TASK DESCRIPTION: Copy the following rows verbatim, keeping every line as it appears.

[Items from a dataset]
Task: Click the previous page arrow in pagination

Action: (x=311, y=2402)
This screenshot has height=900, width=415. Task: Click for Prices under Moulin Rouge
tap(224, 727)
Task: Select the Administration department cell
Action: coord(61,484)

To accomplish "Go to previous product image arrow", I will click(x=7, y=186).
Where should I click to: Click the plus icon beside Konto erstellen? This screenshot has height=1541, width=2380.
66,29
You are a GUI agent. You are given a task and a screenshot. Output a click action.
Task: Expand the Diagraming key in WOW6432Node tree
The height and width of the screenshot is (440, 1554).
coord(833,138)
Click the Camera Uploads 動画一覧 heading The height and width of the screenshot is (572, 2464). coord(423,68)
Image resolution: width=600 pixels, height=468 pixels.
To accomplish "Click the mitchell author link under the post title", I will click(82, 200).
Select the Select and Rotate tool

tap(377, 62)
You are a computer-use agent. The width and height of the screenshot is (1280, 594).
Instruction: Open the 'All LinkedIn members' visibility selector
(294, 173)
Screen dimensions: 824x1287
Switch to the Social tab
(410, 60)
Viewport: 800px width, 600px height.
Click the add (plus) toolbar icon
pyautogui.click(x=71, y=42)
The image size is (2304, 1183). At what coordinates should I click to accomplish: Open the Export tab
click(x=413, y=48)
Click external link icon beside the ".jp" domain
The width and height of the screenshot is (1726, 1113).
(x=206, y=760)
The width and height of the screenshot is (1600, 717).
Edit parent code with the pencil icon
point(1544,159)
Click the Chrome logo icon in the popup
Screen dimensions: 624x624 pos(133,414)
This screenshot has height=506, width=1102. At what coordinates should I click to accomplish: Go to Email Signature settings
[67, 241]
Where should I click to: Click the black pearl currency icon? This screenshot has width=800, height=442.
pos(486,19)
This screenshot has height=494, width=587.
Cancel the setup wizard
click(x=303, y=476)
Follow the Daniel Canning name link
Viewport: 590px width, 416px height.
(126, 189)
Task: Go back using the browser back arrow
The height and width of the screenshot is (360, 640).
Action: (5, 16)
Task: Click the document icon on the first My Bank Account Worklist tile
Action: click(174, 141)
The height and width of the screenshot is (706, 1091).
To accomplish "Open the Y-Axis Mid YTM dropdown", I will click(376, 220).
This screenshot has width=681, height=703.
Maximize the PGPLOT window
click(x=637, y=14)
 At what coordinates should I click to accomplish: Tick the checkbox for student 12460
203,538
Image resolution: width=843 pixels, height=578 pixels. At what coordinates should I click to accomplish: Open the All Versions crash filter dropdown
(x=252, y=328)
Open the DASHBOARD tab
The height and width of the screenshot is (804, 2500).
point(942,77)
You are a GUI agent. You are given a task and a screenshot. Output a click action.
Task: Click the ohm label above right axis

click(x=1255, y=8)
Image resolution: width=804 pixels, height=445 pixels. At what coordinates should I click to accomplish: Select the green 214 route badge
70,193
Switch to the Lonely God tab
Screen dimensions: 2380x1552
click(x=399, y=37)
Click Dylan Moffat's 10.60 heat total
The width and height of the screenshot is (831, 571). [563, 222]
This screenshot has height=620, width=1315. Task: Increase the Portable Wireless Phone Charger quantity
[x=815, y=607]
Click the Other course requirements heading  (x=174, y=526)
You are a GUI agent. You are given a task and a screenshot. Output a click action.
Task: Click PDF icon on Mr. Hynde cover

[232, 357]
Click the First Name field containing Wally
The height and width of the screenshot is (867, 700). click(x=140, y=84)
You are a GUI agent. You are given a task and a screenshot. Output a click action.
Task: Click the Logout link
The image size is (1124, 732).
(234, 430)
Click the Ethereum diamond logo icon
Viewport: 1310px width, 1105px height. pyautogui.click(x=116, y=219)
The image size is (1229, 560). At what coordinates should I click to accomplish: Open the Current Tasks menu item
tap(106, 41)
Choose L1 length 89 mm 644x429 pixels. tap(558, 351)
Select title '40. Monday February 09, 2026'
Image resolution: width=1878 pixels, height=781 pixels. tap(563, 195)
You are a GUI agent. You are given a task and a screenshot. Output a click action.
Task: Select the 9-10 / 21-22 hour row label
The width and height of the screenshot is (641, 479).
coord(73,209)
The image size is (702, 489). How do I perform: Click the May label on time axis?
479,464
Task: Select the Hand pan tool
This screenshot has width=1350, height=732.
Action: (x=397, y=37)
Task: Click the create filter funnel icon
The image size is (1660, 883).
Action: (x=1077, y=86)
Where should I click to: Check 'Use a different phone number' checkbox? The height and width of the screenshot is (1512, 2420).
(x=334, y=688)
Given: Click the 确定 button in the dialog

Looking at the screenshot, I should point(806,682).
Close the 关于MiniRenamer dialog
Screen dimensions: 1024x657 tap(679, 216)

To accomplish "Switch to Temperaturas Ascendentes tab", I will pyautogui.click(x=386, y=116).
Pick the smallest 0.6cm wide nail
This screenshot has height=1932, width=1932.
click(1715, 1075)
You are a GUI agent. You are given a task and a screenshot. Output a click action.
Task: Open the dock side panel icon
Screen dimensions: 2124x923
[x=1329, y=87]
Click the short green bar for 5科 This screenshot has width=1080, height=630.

REPLY:
Task: Click the previous page arrow in pagination

Action: (x=311, y=2402)
This screenshot has height=900, width=415. Task: Click for Prices under Moulin Rouge
tap(224, 727)
Task: Select the Administration department cell
Action: coord(61,484)

To accomplish "Go to previous product image arrow", I will click(x=7, y=186).
Where should I click to: Click the plus icon beside Konto erstellen? This screenshot has height=1541, width=2380.
66,29
You are a GUI agent. You are given a task and a screenshot. Output a click action.
Task: Expand the Diagraming key in WOW6432Node tree
The height and width of the screenshot is (440, 1554).
coord(833,138)
Click the Camera Uploads 動画一覧 heading The height and width of the screenshot is (572, 2464). coord(423,68)
Image resolution: width=600 pixels, height=468 pixels.
To accomplish "Click the mitchell author link under the post title", I will click(82, 200).
Select the Select and Rotate tool

tap(377, 62)
You are a computer-use agent. The width and height of the screenshot is (1280, 594).
Instruction: Open the 'All LinkedIn members' visibility selector
(294, 173)
Screen dimensions: 824x1287
Switch to the Social tab
(410, 60)
Viewport: 800px width, 600px height.
Click the add (plus) toolbar icon
pyautogui.click(x=71, y=42)
The image size is (2304, 1183). At what coordinates should I click to accomplish: Open the Export tab
click(x=413, y=48)
Click external link icon beside the ".jp" domain
The width and height of the screenshot is (1726, 1113).
(x=206, y=760)
The width and height of the screenshot is (1600, 717).
Edit parent code with the pencil icon
point(1544,159)
Click the Chrome logo icon in the popup
Screen dimensions: 624x624 pos(133,414)
This screenshot has height=506, width=1102. At what coordinates should I click to accomplish: Go to Email Signature settings
[67, 241]
Where should I click to: Click the black pearl currency icon? This screenshot has width=800, height=442.
pos(486,19)
This screenshot has height=494, width=587.
Cancel the setup wizard
click(x=303, y=476)
Follow the Daniel Canning name link
Viewport: 590px width, 416px height.
(126, 189)
Task: Go back using the browser back arrow
The height and width of the screenshot is (360, 640).
Action: (5, 16)
Task: Click the document icon on the first My Bank Account Worklist tile
Action: click(174, 141)
The height and width of the screenshot is (706, 1091).
To accomplish "Open the Y-Axis Mid YTM dropdown", I will click(376, 220).
This screenshot has width=681, height=703.
Maximize the PGPLOT window
click(x=637, y=14)
 At what coordinates should I click to accomplish: Tick the checkbox for student 12460
203,538
Image resolution: width=843 pixels, height=578 pixels. At what coordinates should I click to accomplish: Open the All Versions crash filter dropdown
(x=252, y=328)
Open the DASHBOARD tab
The height and width of the screenshot is (804, 2500).
point(942,77)
You are a GUI agent. You are given a task and a screenshot. Output a click action.
Task: Click the ohm label above right axis

click(x=1255, y=8)
Image resolution: width=804 pixels, height=445 pixels. At what coordinates should I click to accomplish: Select the green 214 route badge
70,193
Switch to the Lonely God tab
Screen dimensions: 2380x1552
click(x=399, y=37)
Click Dylan Moffat's 10.60 heat total
The width and height of the screenshot is (831, 571). [563, 222]
This screenshot has height=620, width=1315. Task: Increase the Portable Wireless Phone Charger quantity
[x=815, y=607]
Click the Other course requirements heading  (x=174, y=526)
You are a GUI agent. You are given a task and a screenshot. Output a click action.
Task: Click PDF icon on Mr. Hynde cover

[232, 357]
Click the First Name field containing Wally
The height and width of the screenshot is (867, 700). click(x=140, y=84)
You are a GUI agent. You are given a task and a screenshot. Output a click action.
Task: Click the Logout link
The image size is (1124, 732).
(234, 430)
Click the Ethereum diamond logo icon
Viewport: 1310px width, 1105px height. pyautogui.click(x=116, y=219)
The image size is (1229, 560). At what coordinates should I click to accomplish: Open the Current Tasks menu item
tap(106, 41)
Choose L1 length 89 mm 644x429 pixels. tap(558, 351)
Select title '40. Monday February 09, 2026'
Image resolution: width=1878 pixels, height=781 pixels. tap(563, 195)
You are a GUI agent. You are given a task and a screenshot. Output a click action.
Task: Select the 9-10 / 21-22 hour row label
The width and height of the screenshot is (641, 479).
coord(73,209)
The image size is (702, 489). How do I perform: Click the May label on time axis?
479,464
Task: Select the Hand pan tool
This screenshot has width=1350, height=732.
Action: (x=397, y=37)
Task: Click the create filter funnel icon
The image size is (1660, 883).
Action: (x=1077, y=86)
Where should I click to: Check 'Use a different phone number' checkbox? The height and width of the screenshot is (1512, 2420).
(x=334, y=688)
Given: Click the 确定 button in the dialog

Looking at the screenshot, I should point(806,682).
Close the 关于MiniRenamer dialog
Screen dimensions: 1024x657 tap(679, 216)

To accomplish "Switch to Temperaturas Ascendentes tab", I will pyautogui.click(x=386, y=116).
Pick the smallest 0.6cm wide nail
This screenshot has height=1932, width=1932.
click(1715, 1075)
You are a GUI agent. You are given a task and a screenshot. Output a click action.
Task: Open the dock side panel icon
Screen dimensions: 2124x923
[x=1329, y=87]
Click the short green bar for 5科 This screenshot has width=1080, height=630.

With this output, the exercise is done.